Philadelphia Business Lawyers: Supreme Court Non-Compete Ruling

Supreme Court of Pennsylvania Rules that Non-Competes May Be Challenged For Lack of Consideration Even If Parties Agreed to be Bound by UWOA

Pennsylvania courts have a long history of disfavoring non-compete clauses. The Pennsylvania Supreme Court continued that history with their November 18, 2015 ruling in Socko v. Mid-Atlantic Systems of CPA Inc. The Court held that an employer may not take away the requirement that an employee must receive an actual benefit in exchange for signing a non-compete agreement. In Socko, Mid-Atlantic Systems had Plaintiff sign a non-compete agreement stating that the parties “intend to be legally bound” by the Uniform Written Obligations Act (“UWOA”).  While the Court agreed that the language within the UWOA would prevent any challenges against the agreement, the Court determined there needed to be further analysis into whether this reading would produce an unfavorable result.

By its terms, the UWOA states that a written promise “shall not be invalid or unenforceable for lack of consideration, if the writing also contains an additional express statement, in any form of language that the signer intends to be legally bound.” Mid-Atlantic claimed that the “legally bound” does not act as a substitute for consideration, but rather, bars the signer from challenging the agreement on the basis of a lack of consideration.

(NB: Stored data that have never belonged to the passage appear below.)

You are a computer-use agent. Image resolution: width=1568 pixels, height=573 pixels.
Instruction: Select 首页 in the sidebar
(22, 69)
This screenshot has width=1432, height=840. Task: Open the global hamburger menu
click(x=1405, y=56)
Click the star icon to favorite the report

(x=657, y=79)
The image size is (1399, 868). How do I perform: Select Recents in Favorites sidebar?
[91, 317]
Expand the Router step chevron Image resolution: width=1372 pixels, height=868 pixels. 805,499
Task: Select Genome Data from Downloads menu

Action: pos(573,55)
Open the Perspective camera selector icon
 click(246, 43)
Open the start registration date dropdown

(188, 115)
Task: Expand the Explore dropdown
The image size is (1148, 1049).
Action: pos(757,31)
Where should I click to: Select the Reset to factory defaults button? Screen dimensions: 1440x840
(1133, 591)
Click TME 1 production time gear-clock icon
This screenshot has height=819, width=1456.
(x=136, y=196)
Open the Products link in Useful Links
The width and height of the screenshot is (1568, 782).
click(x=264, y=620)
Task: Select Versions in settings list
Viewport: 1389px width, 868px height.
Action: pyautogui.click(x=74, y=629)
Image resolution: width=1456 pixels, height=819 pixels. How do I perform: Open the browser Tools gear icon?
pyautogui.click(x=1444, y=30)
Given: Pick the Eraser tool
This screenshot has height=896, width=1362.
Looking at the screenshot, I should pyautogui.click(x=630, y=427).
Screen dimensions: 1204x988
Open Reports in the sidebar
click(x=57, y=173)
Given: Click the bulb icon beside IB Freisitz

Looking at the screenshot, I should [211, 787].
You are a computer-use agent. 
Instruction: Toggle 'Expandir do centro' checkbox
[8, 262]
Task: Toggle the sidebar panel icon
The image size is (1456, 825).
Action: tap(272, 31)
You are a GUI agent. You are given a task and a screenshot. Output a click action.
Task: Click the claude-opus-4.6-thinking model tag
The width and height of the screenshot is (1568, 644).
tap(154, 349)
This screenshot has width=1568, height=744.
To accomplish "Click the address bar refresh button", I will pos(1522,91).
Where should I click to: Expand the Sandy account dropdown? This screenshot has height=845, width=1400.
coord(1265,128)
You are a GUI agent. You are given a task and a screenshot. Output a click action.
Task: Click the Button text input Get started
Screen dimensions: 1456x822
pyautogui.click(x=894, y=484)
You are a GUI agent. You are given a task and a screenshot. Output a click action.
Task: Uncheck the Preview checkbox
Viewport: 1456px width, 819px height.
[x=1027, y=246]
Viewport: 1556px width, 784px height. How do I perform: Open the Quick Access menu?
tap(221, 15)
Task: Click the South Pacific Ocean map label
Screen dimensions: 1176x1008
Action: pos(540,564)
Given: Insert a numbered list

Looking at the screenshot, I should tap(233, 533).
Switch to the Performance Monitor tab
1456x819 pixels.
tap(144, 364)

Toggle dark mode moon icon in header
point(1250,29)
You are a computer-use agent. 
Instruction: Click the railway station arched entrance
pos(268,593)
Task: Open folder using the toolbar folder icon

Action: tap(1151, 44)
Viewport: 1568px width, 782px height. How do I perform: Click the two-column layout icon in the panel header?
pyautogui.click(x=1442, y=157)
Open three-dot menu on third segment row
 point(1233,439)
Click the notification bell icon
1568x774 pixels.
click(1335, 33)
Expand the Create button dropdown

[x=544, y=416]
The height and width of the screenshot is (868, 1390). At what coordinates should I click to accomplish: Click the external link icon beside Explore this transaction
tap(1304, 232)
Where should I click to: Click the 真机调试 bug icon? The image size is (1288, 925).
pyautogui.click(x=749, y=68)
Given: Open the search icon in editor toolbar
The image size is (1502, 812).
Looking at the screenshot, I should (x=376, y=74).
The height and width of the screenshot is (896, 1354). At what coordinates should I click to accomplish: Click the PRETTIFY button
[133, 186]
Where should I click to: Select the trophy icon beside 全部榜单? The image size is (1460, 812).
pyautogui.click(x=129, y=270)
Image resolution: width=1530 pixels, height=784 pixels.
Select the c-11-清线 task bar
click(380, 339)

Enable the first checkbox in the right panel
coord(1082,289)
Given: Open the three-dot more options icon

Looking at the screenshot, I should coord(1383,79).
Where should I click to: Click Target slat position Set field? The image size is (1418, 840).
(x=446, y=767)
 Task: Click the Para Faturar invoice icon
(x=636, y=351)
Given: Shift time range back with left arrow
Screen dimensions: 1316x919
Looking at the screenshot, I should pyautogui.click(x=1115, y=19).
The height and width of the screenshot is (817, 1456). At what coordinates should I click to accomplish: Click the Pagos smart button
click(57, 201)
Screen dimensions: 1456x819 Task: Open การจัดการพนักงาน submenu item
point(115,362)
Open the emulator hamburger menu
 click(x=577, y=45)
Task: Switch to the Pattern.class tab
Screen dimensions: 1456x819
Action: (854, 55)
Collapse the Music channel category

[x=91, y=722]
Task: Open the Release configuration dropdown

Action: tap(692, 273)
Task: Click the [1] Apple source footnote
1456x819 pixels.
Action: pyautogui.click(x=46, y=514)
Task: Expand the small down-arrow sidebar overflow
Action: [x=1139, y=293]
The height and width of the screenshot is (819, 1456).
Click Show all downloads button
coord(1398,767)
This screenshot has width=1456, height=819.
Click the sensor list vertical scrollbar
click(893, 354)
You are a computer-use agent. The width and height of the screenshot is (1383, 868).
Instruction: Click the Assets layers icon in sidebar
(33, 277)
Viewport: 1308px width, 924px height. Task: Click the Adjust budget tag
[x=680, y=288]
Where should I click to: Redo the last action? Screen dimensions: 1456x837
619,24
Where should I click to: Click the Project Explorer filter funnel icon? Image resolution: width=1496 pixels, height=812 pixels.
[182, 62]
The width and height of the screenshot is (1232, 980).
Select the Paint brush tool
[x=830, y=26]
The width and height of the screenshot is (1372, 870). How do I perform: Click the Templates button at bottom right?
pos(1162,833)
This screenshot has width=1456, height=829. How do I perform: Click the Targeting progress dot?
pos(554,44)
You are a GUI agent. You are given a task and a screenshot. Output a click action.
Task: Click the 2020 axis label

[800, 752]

The Court rejected Mid-Atlantic’s argument.

The Court held that a contract containing a written express statement of intent to be “legally bound” supplies the necessary consideration to support the enforceability of the agreement. However, the Court continued by questioning whether the UWOA is in derogation of the common law mandating that restrictive covenants be supported by actual consideration. 1 Pa.C.S. § 1928(b)(8).

Relying on the State’s prior history of disfavoring non-competition agreements, the Court determined that an employment agreement containing a restrictive covenant not to compete may be challenged for a lack of consideration even though the agreement, by its express terms, indicates that the parties “intend to be legally bound” pursuant to the UWOA.